新しい言葉に力はなく、「皇帝」の文字だけが独り歩きしていたため、その権威を知らしめるために始皇帝は巡業します。

広大な土地に住む多くの民族。

一つの国として「法律」に縛られる生活は不満の元凶となりました。

そこに二人の英雄があらわれます。

「項羽と劉邦」は、まさにこの二人の武将の名前なのです。

将軍の血をひく項羽(こうう)は腕力をもつ大男。

戦は負け知らず、圧倒的なカリスマ性で楚軍(そぐん)を率います。

方や、農民出身で定職もなく「ならずもの」と呼ばれる劉邦(りゅうほう)。

当然、項羽を相手に苦戦します。

しかし、周知のとおり最後は劉邦が勝ち、漢王朝を築きます。

小さな村の百姓にすぎない劉邦(りゅうほう)が、なぜ勝ったのか。

また、どんな人物だったのでしょう。

(本文より)
『劉家は、ごくありきたりな農家といっていい。「劉」(りゅう)という姓を持つだけで、その家族たちは名前らしいものをもっていない。当の劉邦でさえ、邦というのは名であるのかどうか。

「パン(邦)」は、にいちゃんという方言で、ときにねえちゃんというときも、パンという。劉邦とは、「劉あにい」ということであった。
劉邦のおもしろさは、いっぱしの存在になってからも名を変えず、『あにい』のまま押し通したことである。結局、それが名前になった。それどころか、中国史上最大の名になってしまった。』

一方、項羽(こうう)は幼い頃に父親をなくし、叔父に育てられました。

一言えば十、理解するような「カン」のよさを見せます。

「このまま育てば歴史に名を残す逸材になる。」と、周りに思わす風格がありました。

時代が進むとともに、二人は少しずつ仲間を増やし、いつしか大きな勢力となりぶつかります。

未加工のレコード
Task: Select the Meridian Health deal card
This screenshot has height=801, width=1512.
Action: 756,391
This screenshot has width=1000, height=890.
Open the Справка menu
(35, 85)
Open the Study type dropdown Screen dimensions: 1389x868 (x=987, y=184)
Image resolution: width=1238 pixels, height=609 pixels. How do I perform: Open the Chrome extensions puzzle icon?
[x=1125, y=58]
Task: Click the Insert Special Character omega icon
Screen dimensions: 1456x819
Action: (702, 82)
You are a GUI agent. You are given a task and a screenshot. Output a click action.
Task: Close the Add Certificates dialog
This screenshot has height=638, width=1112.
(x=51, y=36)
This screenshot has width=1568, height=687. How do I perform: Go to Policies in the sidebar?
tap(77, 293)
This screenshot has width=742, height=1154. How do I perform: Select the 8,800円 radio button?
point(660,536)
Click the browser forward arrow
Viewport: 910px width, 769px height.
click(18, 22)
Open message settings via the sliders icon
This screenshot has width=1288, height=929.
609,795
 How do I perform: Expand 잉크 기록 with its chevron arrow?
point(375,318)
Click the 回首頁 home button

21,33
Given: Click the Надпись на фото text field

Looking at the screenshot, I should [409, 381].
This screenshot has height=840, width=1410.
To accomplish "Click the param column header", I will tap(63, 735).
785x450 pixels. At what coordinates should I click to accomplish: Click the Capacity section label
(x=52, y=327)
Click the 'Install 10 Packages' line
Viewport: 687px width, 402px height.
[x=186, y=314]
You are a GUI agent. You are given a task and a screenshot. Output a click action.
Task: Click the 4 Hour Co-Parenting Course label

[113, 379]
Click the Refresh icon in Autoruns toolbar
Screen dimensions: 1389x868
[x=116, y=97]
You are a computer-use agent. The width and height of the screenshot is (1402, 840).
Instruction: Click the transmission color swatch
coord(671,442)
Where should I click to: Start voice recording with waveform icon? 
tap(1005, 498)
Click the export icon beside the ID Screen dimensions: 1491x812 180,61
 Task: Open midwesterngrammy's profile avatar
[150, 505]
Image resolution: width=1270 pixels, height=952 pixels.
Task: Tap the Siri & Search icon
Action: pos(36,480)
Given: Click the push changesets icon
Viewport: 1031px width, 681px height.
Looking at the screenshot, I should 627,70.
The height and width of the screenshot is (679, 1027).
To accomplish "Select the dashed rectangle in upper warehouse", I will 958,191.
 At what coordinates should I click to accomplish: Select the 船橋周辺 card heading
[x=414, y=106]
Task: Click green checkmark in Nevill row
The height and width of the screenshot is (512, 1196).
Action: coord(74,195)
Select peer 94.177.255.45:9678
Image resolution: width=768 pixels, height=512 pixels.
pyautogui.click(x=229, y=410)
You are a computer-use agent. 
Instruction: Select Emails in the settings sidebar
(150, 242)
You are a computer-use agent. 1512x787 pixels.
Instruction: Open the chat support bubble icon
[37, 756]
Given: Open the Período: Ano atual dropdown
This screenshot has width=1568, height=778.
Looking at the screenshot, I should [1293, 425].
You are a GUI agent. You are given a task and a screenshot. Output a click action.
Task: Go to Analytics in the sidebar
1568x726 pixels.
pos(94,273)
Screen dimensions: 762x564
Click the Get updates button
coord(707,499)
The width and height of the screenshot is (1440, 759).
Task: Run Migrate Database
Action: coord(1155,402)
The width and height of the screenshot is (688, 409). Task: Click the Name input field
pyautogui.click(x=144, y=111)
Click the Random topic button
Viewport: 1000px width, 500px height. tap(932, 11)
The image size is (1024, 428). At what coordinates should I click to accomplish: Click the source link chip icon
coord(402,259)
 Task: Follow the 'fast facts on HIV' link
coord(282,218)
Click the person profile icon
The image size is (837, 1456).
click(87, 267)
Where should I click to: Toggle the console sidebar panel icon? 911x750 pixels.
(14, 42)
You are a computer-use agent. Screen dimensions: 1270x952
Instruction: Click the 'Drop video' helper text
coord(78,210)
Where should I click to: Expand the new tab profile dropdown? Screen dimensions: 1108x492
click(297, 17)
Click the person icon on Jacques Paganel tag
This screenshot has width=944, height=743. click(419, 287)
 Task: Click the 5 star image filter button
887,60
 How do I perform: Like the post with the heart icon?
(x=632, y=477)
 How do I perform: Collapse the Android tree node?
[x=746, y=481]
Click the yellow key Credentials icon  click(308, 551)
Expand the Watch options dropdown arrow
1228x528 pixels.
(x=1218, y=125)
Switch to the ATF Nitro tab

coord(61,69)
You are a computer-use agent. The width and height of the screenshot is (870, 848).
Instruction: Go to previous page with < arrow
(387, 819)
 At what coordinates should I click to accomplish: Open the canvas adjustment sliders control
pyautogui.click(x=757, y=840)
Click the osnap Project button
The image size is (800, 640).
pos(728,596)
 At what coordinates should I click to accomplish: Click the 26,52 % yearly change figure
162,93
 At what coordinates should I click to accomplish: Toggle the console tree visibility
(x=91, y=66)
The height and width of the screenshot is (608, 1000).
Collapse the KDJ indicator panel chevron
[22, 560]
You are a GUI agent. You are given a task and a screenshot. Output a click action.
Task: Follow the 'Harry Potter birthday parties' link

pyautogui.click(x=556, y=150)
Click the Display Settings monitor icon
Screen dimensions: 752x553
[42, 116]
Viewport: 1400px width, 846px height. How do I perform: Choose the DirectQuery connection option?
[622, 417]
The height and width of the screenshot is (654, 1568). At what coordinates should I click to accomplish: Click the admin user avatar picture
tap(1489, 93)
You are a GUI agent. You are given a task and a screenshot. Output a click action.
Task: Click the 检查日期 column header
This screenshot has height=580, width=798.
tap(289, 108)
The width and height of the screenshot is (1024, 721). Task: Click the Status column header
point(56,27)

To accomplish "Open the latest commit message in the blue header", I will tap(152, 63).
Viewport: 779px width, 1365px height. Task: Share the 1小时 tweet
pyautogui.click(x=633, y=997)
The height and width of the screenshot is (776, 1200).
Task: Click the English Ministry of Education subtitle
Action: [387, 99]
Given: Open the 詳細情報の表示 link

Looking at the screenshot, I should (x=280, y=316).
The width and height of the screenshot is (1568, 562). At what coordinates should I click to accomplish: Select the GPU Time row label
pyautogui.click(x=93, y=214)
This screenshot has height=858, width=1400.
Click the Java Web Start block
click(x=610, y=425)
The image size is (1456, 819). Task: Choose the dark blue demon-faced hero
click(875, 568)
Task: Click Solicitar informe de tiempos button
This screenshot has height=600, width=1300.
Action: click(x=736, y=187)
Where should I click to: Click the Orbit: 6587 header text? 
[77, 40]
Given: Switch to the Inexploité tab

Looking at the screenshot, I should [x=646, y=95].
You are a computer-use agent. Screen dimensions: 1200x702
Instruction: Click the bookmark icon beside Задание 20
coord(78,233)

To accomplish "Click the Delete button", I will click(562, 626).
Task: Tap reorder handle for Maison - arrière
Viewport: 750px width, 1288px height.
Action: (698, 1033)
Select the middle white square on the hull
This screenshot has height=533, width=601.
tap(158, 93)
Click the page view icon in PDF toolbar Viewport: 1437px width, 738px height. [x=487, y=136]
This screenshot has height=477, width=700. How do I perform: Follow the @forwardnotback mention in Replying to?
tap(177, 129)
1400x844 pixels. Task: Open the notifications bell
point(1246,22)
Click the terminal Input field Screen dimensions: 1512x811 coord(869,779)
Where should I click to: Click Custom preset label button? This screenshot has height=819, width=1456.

課題:
• a. 提示文の「小さな村の百姓にすぎない劉邦(りゅうほう)が、なぜ勝ったのか。」から「一言えば十、理解するような「カン」のよさを見せます。」までを、「百姓」を「農民」に更新して書き出すこと。
• b. レコードのうち、「Task: Follow the 'fast facts on HIV' link」を含む行から「coord(78,210)」を含む行までを、そのまま出力すること。
提示文とレコードは互いに無関係である。

課題別の解答:
• a.
小さな村の農民にすぎない劉邦(りゅうほう)が、なぜ勝ったのか。

また、どんな人物だったのでしょう。

(本文より)
『劉家は、ごくありきたりな農家といっていい。「劉」(りゅう)という姓を持つだけで、その家族たちは名前らしいものをもっていない。当の劉邦でさえ、邦というのは名であるのかどうか。

「パン(邦)」は、にいちゃんという方言で、ときにねえちゃんというときも、パンという。劉邦とは、「劉あにい」ということであった。
劉邦のおもしろさは、いっぱしの存在になってからも名を変えず、『あにい』のまま押し通したことである。結局、それが名前になった。それどころか、中国史上最大の名になってしまった。』

一方、項羽(こうう)は幼い頃に父親をなくし、叔父に育てられました。

一言えば十、理解するような「カン」のよさを見せます。

• b.
 Task: Follow the 'fast facts on HIV' link
coord(282,218)
Click the person profile icon
The image size is (837, 1456).
click(87, 267)
Where should I click to: Toggle the console sidebar panel icon? 911x750 pixels.
(14, 42)
You are a computer-use agent. Screen dimensions: 1270x952
Instruction: Click the 'Drop video' helper text
coord(78,210)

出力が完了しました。